Deconstructing the Duolingo English Test (DET)

Update: after writing my original review, I had a chance to talk with someone from Duolingo who could explain a few things about the test and answer some questions. Here are some notes from our conversation:

  • The test was designed to be both quick and efficient, which is why it does not seem like any other English test.
  • The DET was trained on and calibrated to the CEFR and is meant as a test of general English ability, not academic skills because some literature has shown scores on academic tests are not predictors of academic success.
  • The test items on this test are based on ones that have been published in the literature. These published test items were shown to have great predictive abilities that gave accurate information about students’ reading, writing, comprehension, etc. This is especially true of the real vs. fake English word test items, which is said to be predictive of writing.
  • There are a number of articles worth reading at https://www.duolingo.com/research.

Original Review: Duolingo is a great language learning tool. It can introduce you to the basics of a number of different languages through a fun, game-like app in which grammar and vocabulary are built up and reinforced through translation practice. I can thank Duolingo for my basic ability in Spanish and my deeper understanding of Polish grammar. The Duolingo English Test (DET), on the other hand, is absolutely terrible. Last year, it made some buzz on the internet as a kind of TOEFL/IELTS killer, a serious competitor to the big tests – one which was affordable (at $30) and accurate. I had a chance to take the test last week to see if it could serve our institute and students. I went into it very excited and came away with a very bad taste in my mouth.

I’m an expert in English. Thanks for telling me, Duolingo!

Safety First

One thing I did like – probably the only thing – was that the test was pretty secure. There were a number of safeguards to ensure test takers do not cheat. You have to show ID to the camera, cannot wear headphones, must be the only person in a well-lit room, and must stay visible on camera the entire time. It would be pretty difficult to have someone assisting you or helping you cheat. So, as far as security goes, its pretty solid.

QUESTION TYPES

For the test that I took, I encountered 5 question types.
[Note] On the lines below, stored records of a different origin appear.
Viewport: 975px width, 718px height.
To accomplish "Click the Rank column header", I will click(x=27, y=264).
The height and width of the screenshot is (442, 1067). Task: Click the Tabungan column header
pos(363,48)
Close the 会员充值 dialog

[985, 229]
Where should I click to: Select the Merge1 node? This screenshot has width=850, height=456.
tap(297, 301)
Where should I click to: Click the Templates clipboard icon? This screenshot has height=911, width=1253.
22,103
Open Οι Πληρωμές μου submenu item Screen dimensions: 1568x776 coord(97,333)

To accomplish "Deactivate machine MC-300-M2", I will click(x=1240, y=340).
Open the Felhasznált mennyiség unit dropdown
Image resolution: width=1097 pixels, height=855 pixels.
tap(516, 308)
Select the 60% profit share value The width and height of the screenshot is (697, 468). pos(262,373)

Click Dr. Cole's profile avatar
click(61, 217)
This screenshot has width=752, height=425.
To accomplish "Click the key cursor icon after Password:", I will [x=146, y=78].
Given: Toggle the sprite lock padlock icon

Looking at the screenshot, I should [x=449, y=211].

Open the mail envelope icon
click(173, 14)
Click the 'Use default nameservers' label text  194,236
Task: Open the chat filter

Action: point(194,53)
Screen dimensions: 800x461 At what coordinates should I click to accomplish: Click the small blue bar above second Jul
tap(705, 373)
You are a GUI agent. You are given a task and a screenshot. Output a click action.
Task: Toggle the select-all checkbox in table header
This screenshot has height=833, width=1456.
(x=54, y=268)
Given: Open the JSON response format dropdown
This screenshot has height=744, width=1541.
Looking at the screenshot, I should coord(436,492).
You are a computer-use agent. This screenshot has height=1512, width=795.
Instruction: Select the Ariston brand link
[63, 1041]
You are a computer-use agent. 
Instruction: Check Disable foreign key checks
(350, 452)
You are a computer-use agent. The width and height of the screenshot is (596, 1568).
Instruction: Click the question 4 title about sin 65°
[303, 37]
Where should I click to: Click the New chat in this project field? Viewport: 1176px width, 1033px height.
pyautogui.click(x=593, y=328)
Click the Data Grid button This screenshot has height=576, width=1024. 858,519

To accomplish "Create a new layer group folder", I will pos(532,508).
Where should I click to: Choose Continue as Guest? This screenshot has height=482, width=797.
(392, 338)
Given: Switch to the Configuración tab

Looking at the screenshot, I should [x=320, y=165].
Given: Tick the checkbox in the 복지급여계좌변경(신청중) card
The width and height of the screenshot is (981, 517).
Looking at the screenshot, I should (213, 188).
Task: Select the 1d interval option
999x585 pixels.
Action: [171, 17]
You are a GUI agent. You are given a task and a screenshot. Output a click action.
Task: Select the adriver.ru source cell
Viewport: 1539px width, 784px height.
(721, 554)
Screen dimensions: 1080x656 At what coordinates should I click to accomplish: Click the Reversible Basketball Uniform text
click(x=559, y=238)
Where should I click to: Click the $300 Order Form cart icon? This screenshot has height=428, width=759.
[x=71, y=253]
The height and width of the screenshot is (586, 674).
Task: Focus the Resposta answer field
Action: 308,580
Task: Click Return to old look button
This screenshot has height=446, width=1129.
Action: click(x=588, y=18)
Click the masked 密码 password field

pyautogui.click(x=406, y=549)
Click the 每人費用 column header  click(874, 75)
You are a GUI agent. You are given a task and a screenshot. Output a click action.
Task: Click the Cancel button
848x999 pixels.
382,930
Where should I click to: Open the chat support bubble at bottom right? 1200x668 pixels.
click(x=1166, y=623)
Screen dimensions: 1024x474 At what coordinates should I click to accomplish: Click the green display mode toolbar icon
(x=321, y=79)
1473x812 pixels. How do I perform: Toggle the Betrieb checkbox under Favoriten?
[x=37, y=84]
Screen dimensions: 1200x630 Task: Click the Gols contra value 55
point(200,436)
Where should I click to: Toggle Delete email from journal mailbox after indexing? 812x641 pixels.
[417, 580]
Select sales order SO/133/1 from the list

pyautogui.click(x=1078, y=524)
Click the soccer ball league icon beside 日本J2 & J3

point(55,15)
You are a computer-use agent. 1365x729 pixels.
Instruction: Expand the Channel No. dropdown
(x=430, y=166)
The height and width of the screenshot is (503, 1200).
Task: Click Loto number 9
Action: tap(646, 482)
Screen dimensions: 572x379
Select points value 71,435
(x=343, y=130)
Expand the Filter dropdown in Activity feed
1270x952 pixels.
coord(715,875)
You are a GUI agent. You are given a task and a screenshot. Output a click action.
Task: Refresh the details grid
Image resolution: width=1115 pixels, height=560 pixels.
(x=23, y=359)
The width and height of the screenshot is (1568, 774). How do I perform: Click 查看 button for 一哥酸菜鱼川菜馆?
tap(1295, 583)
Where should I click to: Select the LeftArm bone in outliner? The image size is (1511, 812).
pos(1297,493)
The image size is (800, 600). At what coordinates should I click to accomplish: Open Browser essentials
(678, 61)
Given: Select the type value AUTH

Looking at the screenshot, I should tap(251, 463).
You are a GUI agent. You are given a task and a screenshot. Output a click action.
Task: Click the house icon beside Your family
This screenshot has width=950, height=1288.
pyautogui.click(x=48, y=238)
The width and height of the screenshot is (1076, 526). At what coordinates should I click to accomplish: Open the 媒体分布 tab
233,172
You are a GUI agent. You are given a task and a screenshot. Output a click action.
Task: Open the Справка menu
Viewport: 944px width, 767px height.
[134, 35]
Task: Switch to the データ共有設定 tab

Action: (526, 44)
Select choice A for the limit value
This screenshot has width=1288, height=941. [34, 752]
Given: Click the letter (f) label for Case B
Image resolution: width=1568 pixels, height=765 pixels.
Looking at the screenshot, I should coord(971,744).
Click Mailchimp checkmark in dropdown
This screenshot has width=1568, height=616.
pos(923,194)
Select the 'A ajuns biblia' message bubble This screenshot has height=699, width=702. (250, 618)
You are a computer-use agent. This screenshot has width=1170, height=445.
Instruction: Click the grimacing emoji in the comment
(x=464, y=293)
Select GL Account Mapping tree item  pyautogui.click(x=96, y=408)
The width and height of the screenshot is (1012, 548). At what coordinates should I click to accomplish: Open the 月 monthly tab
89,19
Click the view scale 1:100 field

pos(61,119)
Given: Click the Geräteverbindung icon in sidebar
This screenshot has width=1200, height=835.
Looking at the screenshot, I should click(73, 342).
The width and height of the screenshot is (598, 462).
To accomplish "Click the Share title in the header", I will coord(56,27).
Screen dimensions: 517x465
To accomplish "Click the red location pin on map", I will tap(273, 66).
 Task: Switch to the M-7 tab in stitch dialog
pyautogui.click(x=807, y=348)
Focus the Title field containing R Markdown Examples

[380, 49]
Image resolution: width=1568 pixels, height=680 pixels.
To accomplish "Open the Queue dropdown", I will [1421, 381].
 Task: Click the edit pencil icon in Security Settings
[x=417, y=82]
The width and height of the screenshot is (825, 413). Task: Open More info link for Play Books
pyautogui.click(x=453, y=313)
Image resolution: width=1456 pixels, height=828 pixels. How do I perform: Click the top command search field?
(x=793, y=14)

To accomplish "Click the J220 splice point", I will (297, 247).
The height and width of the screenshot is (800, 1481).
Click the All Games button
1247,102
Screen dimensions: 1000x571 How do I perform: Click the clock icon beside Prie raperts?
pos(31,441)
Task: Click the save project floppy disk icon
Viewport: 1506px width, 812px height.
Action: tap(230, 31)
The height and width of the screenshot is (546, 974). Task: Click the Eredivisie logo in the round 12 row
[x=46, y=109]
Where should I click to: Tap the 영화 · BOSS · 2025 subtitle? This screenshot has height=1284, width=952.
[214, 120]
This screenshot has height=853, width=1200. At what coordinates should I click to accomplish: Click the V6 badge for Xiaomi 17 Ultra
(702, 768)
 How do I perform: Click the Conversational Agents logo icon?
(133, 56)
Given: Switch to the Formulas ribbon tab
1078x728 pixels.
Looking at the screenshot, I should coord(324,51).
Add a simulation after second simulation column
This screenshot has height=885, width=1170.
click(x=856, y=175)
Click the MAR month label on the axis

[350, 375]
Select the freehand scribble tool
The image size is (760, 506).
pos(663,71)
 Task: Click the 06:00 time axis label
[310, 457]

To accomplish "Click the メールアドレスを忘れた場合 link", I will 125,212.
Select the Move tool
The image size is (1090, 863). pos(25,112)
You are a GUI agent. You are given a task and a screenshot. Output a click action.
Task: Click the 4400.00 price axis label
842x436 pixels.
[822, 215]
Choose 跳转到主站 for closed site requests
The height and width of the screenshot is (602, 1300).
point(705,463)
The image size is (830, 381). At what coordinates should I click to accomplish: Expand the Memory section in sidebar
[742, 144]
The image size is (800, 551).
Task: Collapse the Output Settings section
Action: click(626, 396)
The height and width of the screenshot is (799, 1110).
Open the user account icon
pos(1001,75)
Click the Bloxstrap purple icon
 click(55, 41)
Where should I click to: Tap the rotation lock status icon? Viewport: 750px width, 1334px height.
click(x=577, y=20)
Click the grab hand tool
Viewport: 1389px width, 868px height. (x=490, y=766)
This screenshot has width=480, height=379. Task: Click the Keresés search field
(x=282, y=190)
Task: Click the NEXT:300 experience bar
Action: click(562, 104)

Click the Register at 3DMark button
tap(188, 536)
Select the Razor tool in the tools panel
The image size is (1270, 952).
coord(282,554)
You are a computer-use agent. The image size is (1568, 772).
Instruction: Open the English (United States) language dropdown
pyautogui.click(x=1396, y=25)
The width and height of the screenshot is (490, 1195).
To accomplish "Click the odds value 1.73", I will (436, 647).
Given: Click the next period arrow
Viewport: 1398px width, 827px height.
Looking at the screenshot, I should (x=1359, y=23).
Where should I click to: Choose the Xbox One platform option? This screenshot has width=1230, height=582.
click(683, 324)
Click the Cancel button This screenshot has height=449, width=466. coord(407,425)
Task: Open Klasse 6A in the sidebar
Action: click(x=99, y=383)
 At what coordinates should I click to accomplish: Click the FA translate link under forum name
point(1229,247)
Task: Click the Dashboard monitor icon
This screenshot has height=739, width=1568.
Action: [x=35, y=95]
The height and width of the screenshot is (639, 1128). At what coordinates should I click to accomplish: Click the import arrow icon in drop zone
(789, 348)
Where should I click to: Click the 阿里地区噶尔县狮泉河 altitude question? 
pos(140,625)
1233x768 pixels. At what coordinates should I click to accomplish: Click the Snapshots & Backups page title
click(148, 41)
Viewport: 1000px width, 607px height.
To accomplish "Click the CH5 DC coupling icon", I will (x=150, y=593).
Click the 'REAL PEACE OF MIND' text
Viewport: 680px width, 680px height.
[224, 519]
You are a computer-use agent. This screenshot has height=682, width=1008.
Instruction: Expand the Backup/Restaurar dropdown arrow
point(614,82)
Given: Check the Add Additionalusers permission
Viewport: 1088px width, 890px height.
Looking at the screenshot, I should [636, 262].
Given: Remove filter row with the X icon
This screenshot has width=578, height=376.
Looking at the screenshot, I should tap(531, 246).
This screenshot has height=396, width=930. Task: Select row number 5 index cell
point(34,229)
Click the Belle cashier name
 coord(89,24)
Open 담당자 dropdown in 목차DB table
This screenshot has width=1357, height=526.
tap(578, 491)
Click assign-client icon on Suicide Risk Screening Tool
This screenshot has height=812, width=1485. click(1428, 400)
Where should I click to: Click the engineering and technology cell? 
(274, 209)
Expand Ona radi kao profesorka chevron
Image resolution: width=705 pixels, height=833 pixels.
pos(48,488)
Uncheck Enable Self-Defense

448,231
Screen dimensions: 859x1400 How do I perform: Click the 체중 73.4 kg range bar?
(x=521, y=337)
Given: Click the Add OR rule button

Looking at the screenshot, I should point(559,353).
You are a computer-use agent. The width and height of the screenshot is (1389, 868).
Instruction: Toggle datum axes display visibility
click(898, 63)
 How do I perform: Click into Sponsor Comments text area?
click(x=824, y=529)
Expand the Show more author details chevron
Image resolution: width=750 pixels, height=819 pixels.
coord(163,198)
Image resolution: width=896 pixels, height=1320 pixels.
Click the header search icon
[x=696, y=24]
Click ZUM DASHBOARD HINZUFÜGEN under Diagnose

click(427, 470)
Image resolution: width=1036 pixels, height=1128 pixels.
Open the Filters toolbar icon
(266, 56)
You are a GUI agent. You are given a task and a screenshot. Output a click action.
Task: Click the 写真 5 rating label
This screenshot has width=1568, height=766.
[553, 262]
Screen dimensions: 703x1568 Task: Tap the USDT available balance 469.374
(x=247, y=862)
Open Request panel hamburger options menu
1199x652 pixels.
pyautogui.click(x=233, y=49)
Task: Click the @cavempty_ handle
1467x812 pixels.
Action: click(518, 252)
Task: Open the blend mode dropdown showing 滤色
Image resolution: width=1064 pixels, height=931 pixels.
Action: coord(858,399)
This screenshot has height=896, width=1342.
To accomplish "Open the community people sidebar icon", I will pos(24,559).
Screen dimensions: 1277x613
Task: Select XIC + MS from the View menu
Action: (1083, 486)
1. Gap-fill Reading Passage

You get a reading passage from what seems like an English literature source. There are gaps throughout the passage and each gap has a dropdown box with the same word choices.

The reading passages were actually quite difficult, and, without further context, some just didn’t make sense. The fact that they seemed to be from English literature from the late 19th or early 20th century is alarming, as they contained a good bit of verbose prose that most ELLs will probably have not encountered. This definitely throws off their ability to choose the correct grammar form of the word choices.

One passage read like the sentence below. The underlined words are completed gaps. Can you fill in the others? (Note: I have changed the words to avoid any copyright issues but tried to keep the syntax of the original):

After I came in with the vodka, they __________ already arranged on both sides of the General’s dinner-table — Big Bear next to the window and sitting backwards so as to have one eye on his companion and one, as I __________, on his exit.

Choices: had, have, came, come, comes, seated, sitting, seats, think, thought, was, were, did, do

It’s not overly difficult, and it’s not the passage that stumped me (there was one that did). However, it struck me as both out of place and even a bit inappropriate with the mention of alcohol. The prose is so strange that even if a student can get most of the words correct, will they have any idea of the meaning? I doubt it, and Duolingo doesn’t even check. That’s right. There is no reading comprehension other than the ability to follow simple instructions.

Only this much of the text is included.